The IOB ranks second among global exchanges in capital raised via depository receipts, with US$69 billion raised since 2000. Indeed, the IOB is an unrivalled gateway to emerging markets investment, offering exposure to growth stories around the globe. China Pacific Insurance Company (CPIC), for example, listed its GDRs in London on 17 June. The US$1.8 billion listing – the largest debut in London since AIB in June 2017 – is facilitated by the London-Shanghai Stock Connect scheme, launched in 2018 to allow Shanghai-listed companies to add a secondary listing in London and vice versa. Investors’ positive reception augurs well for other stocks already in the pipeline.

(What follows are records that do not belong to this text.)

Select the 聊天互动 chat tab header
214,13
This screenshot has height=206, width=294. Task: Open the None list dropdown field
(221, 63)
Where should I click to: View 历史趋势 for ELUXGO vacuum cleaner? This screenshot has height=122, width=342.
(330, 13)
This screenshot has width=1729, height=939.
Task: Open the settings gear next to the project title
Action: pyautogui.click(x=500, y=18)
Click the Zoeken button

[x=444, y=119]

Similarly, international investors have displayed an increased preference for investing in Indian growth via London over the past decade, partly due to complexities in the local custody chain. The IOB experienced a particularly strong uptick in trading in Indian GDRs in March and April, mainly driven by portfolio investors seeking to hold Indian stocks in US$-denominated GDRs due to pandemic-related currency uncertainty and the falling Indian Rupee. Strong demand has continued for Indian GDRs, trading in which grew 70% month-on-month in July and was 379% higher than 12 months ago, including US$551 million of trading in Reliance Industries, representing an 805% year-on-year rise. In July, Indian GDRs accounted for 10.2% of all IOB trading.

But the IOB’s reach extends well beyond the BRICs. In the first four months of 2020, we saw a 174% year-on-year increase in value traded in Kazakh GDRs to US$235 million, with the Halyk Savings Bank the most traded security, followed by Kazatomprom the biggest uranium company in the world. The same period also witnessed a 57% year-on-year increase in turnover of Egyptian stocks, to US$204 million.

Simplicity and convenience

As well as offering the deepest GDR liquidity in Europe, we support execution quality by catering for multiple trading channels and strategies. The IOB accounted for 84% of all lit trading in GDRs in Europe in Q1 2020, whilst LSEG’s Turquoise MTF captured 40% of dark trading, making it the leading dark GDR venue.

The execution quality of midpoint dark trading has been increasingly evident in recent years, and became more so amid the first quarter’s market turmoil, when market participants sought to trade in large size, as quickly and as cost effectively as possible. This played to the strengths of mid-point pegged orders, which allow large-in-size orders to rest in the Turquoise Plato’s dark order book for a mid-point match.

Demand exploded in Q1 2020, with a 500% quarter-on-quarter rise in the value of IOB securities traded via mid-point pegged orders. On 24 March, 25% of orders for Nornickel, the most heavily-traded IOB security, was traded via mid-point pegged orders.

Of course, sometimes a direct large exposure is not the right option, especially when hedging an existing position. To this end, we have worked closely with FTSE Russell to develop the FTSE IOB index. Containing 124 GDRs with a combined US$1.7 trillion market capitalisation, this weighted index is a highly convenient and cost-effective way to gain exposure to some of the world's fastest-growing markets.

Neither the impact of the pandemic nor drivers of uncertainty in energy prices have yet dissipated. Both retain their potential to surprise market participants, prompting the need to further adjust their perception of risk and return. As portfolio managers assess the investment landscape, we believe London has several well-established advantages as the access point of choice, from its overlaps with the trading day in North America and Asia, to operational resilience and network breadth. But we will also work in partnership, continuing to innovate, to provide liquidity and convenience, and to help keep your options open.